> **TEXTO**:
────────────────────────────────────────

A fala de Farley têm um objetivo muito mais importante do que, apenas e tão somente, mostrar que a Ford se prepara para a virada da eletromobilidade: ela tem a – dificílima – missão de convencer os investidores a manterem seu dinheiro na marca que, nos últimos dois anos, perdeu US$ 3 bilhões (o equivalente a R$ 15,2 bilhões) só com EVs e serviços digitais – agrupados na subsidiária Model.
“Se seguíssemos fazendo o de sempre, não mudaríamos o suficiente para o futuro”, confessa o diretor financeiro (CFO), John Lawler. “Vamos relatar nossas finanças minuciosamente, a partir de agora, e já adianto que só teremos lucro, nestes segmentos, a partir de 2026, quando esperamos ganhos não maiores do que 8%. Até lá, as vendas dos modelos tradicionais, equipados com motores a combustão interna, é que vão compensar o prejuízo”, acrescentou.
Hoje, a Ford tem apenas três carros elétricos em seu portfólio: a picape F-150 Lightning, o Mustang Mach-E e o furgão Transit. Só com este trio, a marca perdeu US$ 900 milhões (o equivalente a R$ 4,6 bilhões), em 2021, e US$ 2,1 bilhões (mais de R$ 10,5 bilhões), em 2022, ao passo que a subsidiária Blue, que concentra os veículos tradicionais e os modelos híbridos, fechou o mesmo intervalo com ganhos de US$ 3,3 bilhões (o equivalente a R$ 16,7 bilhões) e US$ 6,8 bihões (R$ 34,5 bilhões), respectivamente.
Apenas para o leitor ter uma ideia do que é o negócio automotivo, o braço financeiro da companhia, a Ford Credit, fechou o ano passado com ganhos de US$ 2,7 bilhões (R$ 13,6 bilhões) – com a venda de crédito e os financiamentos feitos para seus próprios clientes.
Nos últimos dois anos a Ford perdeu 40% de sua capitalização de mercado, ou quase US$ 33 bilhões (R$ 165 bilhões). Para reverter esse quadro, a marca promete um carro elétrico “melhor e diferente do de ontem, a cada manhã, que aprenderá como seu motorista o usa e receberá atualizações de software todos os dias da semana, todas as semanas do ano e pelos próximos anos”, nas palavras do CEO, Jim Farley.
O que ele vende para os investidores, tentando salvar as finanças da marca, é a primeira picape SVD legitimamente norte-americana e com o selo “made in Tennessee”.
SDV: a sigla do futuro
Os SDVs não são assunto nas mesas de bar ou na roda de amigos, no Brasil. Mas a Ford aposta todas as suas fichas nesta nova base, que corresponde à futura geração de automóveis, em que o "hardware" – ou seja, a parte técnica atual que vai do trem de força, passando pelos conjuntos de direção, freios e suspensão, aos sistemas multimídia e de navegação – deixará de ser a grande referência, para dar lugar a um novo conceito de mobilidade, em que o próprio carro gerenciará seu funcionamento, adicionará funcionalidades e habilitará novos recursos por meio de atualizações.

────────────────────────────────────────

> **TAREFAS DO EXERCÍCIO**:
(1) De acordo com o texto sobre a Ford, quais são os três carros elétricos que a marca tem hoje em seu portfólio?
(2) Reproduza o texto sobre a Ford desde "Apenas para o" até "CEO, Jim Farley.", sem omitir nada no intervalo.
(3) Continue o texto sobre a Ford a partir do ponto em que ele termina.
Os itens a seguir não têm relação com o texto sobre a Ford.

Entradas de dados
────────────────────────────────────────

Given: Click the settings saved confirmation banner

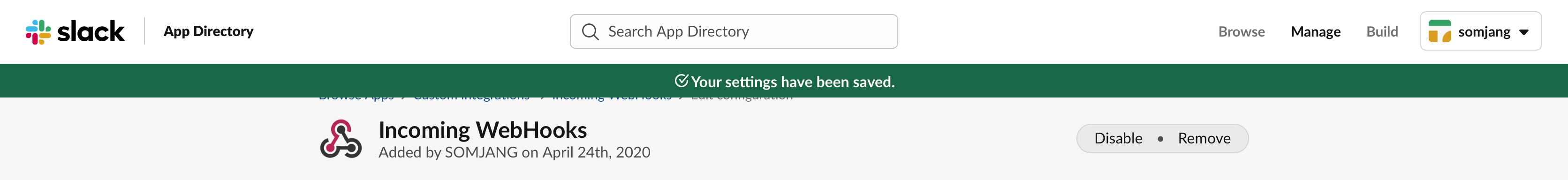Looking at the screenshot, I should tap(784, 81).
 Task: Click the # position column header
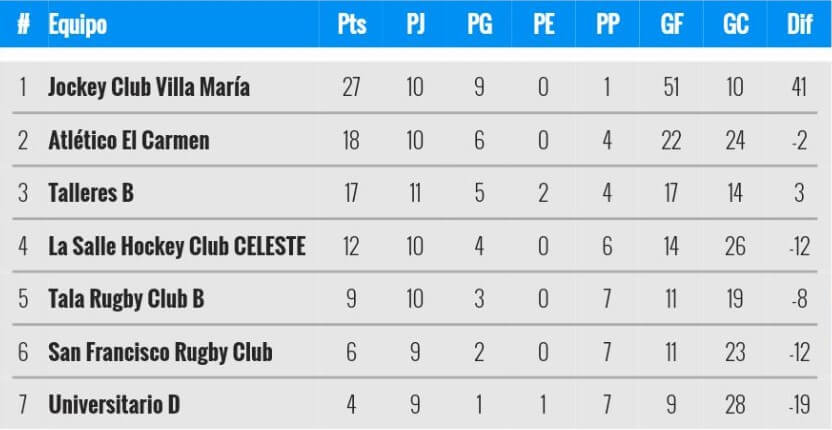coord(22,25)
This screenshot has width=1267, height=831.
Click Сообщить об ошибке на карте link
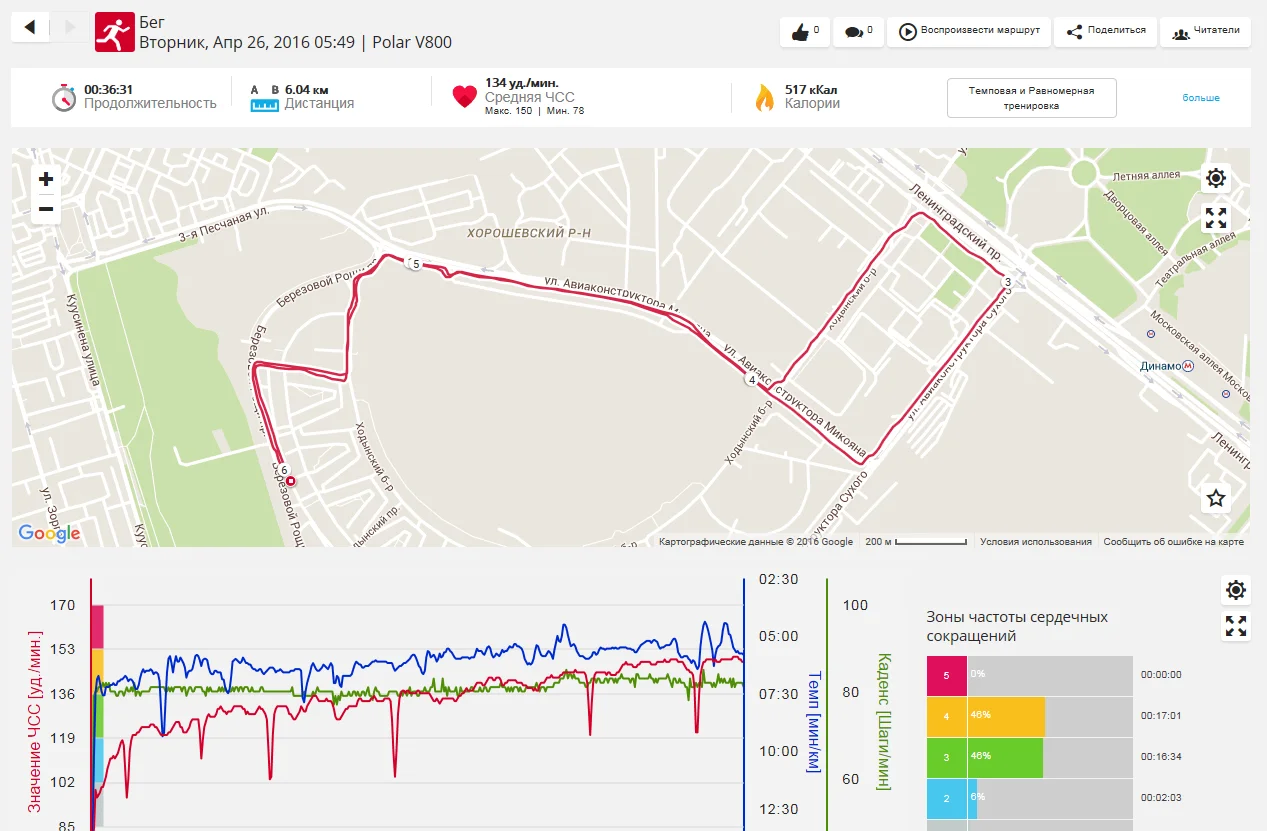pyautogui.click(x=1173, y=542)
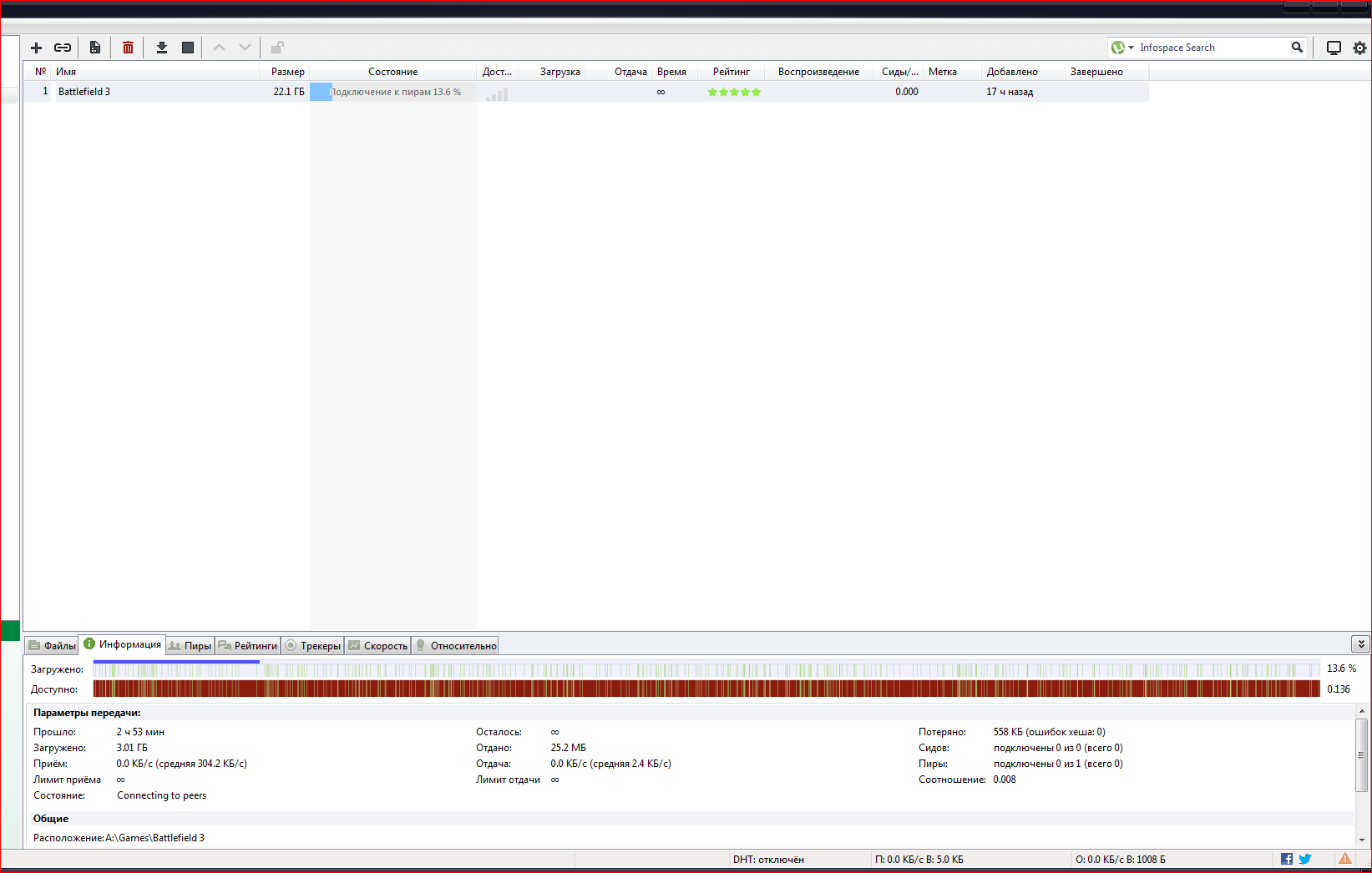Viewport: 1372px width, 873px height.
Task: Click the Create New Torrent file icon
Action: pyautogui.click(x=95, y=48)
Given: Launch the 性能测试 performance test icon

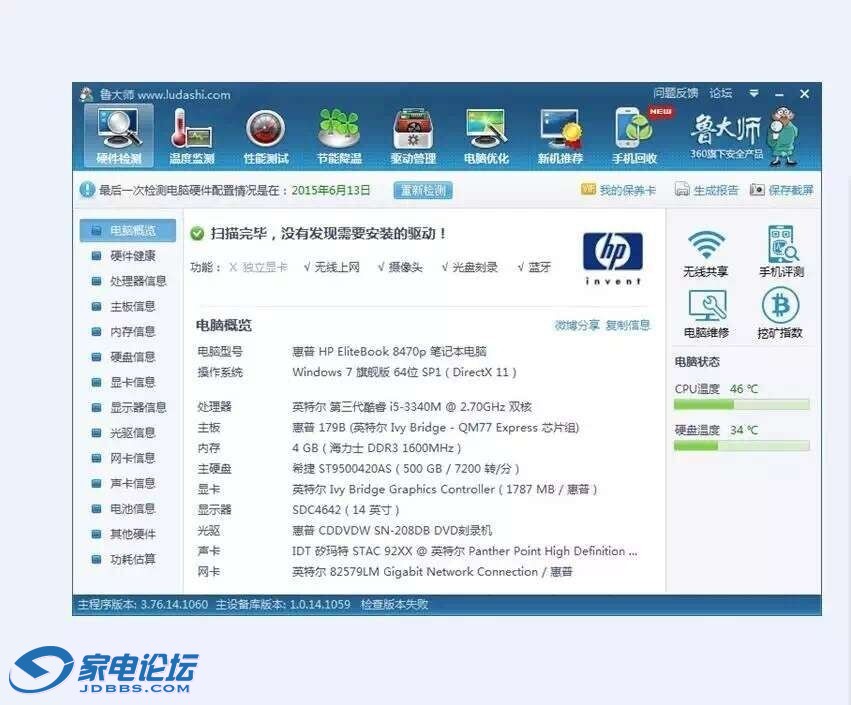Looking at the screenshot, I should (266, 134).
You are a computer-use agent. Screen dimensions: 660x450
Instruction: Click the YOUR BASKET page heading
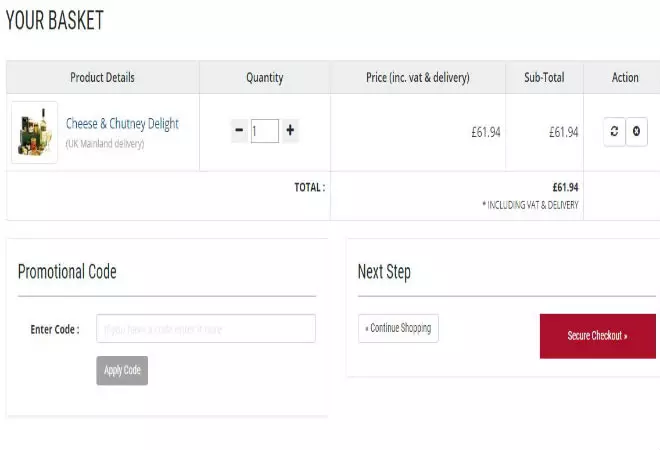55,21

────────────────────────────────────────

> **RESPOSTAS POR TAREFA**:
(1) A picape F-150 Lightning, o Mustang Mach-E e o furgão Transit.

(2)
Apenas para o leitor ter uma ideia do que é o negócio automotivo, o braço financeiro da companhia, a Ford Credit, fechou o ano passado com ganhos de US$ 2,7 bilhões (R$ 13,6 bilhões) – com a venda de crédito e os financiamentos feitos para seus próprios clientes.
Nos últimos dois anos a Ford perdeu 40% de sua capitalização de mercado, ou quase US$ 33 bilhões (R$ 165 bilhões). Para reverter esse quadro, a marca promete um carro elétrico “melhor e diferente do de ontem, a cada manhã, que aprenderá como seu motorista o usa e receberá atualizações de software todos os dias da semana, todas as semanas do ano e pelos próximos anos”, nas palavras do CEO, Jim Farley.

(3)
Nos veículos definidos por software, o foco deixa de ser os conjuntos eletromecânicos e o mote passa à inteligência artificial e à conectividade contínua e expansível, que vai garantir maior segurança (com novos recursos de assistência e anticolisão), deslocamentos mais convenientes (infoentretenimento a bordo), aquisição de novas funcionalidades ‘over-the-air’, diagnose em tempo real e, por fim, condução totalmente autônoma.
Em outras palavras, a marca quer compensar o atraso na eletrificação de sua gama.
É óbvio que o sujeito não vai chegar no salão do concessionário e pedir um SDV para o vendedor, como quem pede água para o garçom num baile de debutantes. Este é um conceito que parece abstrato, mas que, em termos de engenharia, se materializará em uma segunda geração de plataformas 100% elétricas – que, por sua vez, darão vida a uma segunda geração de elétricos, ainda mais eficientes.
Os veículos definidos por software também têm vantagem ambiental em relação aos convencionais (que foram definidos por “hardware”, ou seja, a partir de uma base eletromecânica).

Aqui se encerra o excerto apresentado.